Vietnam’s Thousands of Coffee Farms

A decade ago Vietnam acquired a reputation for low quality coffee when its exporters dumped large amounts of Robusta on the global market.  Now that it’s the largest coffee exporter, the challenge for Vietnam is to clean up its image.

Based on what we saw in Daklak Province this month, that won’t be easy.  That’s because the economics of coffee farming promote productivity not high quality.  Farmers and processors know how to produce good coffee, but — like much of Vietnam’s economy — the quest for short-term profits prevails.

Daklak Province is the world’s Robusta capital.  In light of that distinction, it’s remarkable how low-tech and individualized the industry is.  Vietnam has big coffee players like Holland’s Nedcoffee, Kraft Foods, Nestle, and Vietnam’s own Trung Nguyen.  But the vast majority of Vietnam coffee is grown and processed one farm at a time.

Each farmer has his own style, and it makes you wonder why coffee isn’t marketed more like wine: each farm with its own characteristics.  There appear to be hundreds of thousands of coffee farmers in Vietnam, and like snowflakes, no two are the same.
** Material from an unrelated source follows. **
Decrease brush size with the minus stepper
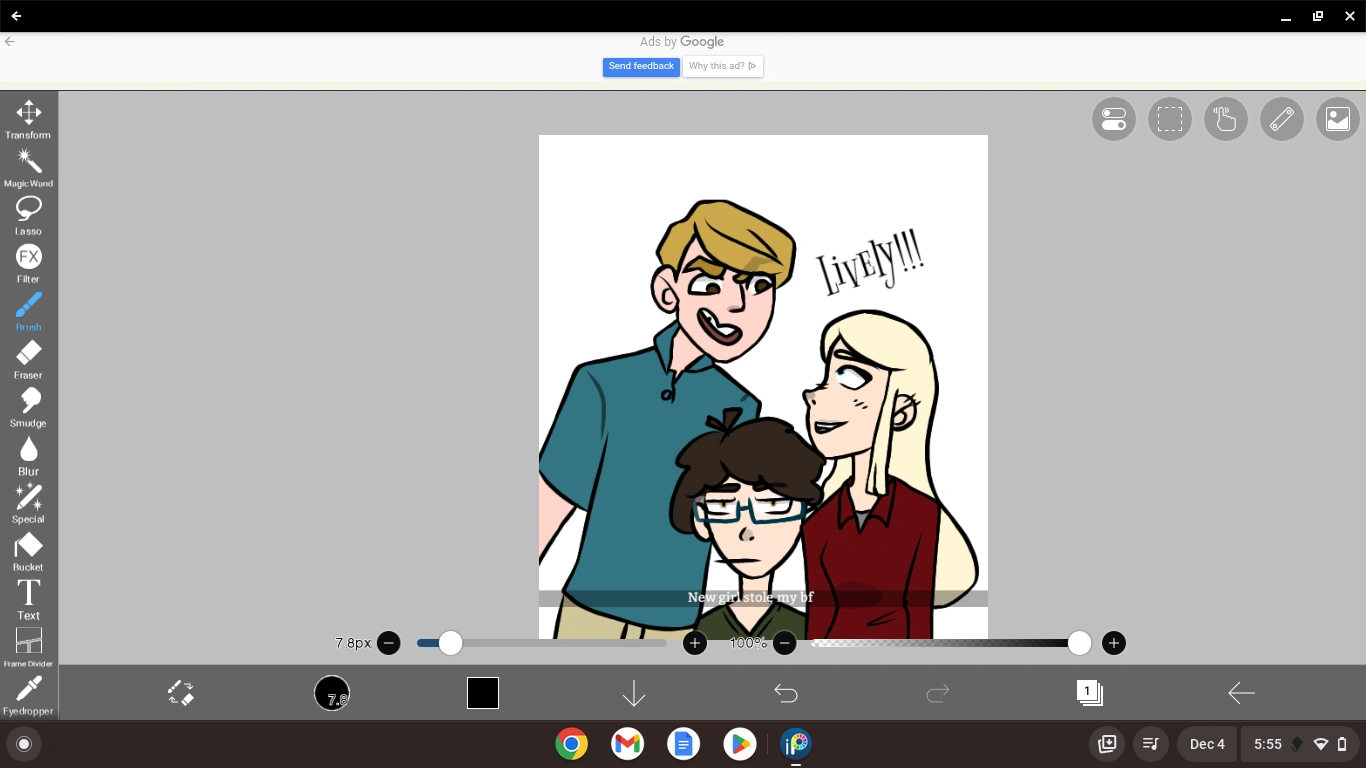The height and width of the screenshot is (768, 1366). pyautogui.click(x=389, y=643)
The farms we visited maintain somewhere between one and five acres of coffee at or near their homes.  They tend to harvest the crop all at once, regardless of whether it is ripe.  And then the processing methods diverge.

Some sell the raw coffee cherries to a middle-man/processor for a little less than 20 cents a pound (as of early November).  Others process, or partly process, the cherries themselves, using one of three methods: (1) put he cherries on a slab of concrete in front of the house for about ten days to dry in the sun; (2) chop the outer layers with a machine and dry in the sun for about four days; or (3) put the cherries in a bin through which hot air and smoke are forced, which speeds up the drying to about 18 hours.

Then the dry cherries go into a machine that peels off the inner layers and, in some cases, sorts the beans for size.  After that, coffee companies buy the beans for about 80-90 cents per pound, process them further and turn them into Nescafe and many other products.

By Vietnamese agricultural standards, coffee is a prosperous business — certainly more so than rice.  But Vietnam coffee can be much better than it is today — perhaps among the best in the world.  Many farmers know how to get there, but they need a reward that encourages them, for example, to leave the cherries on the trees until they are ripe.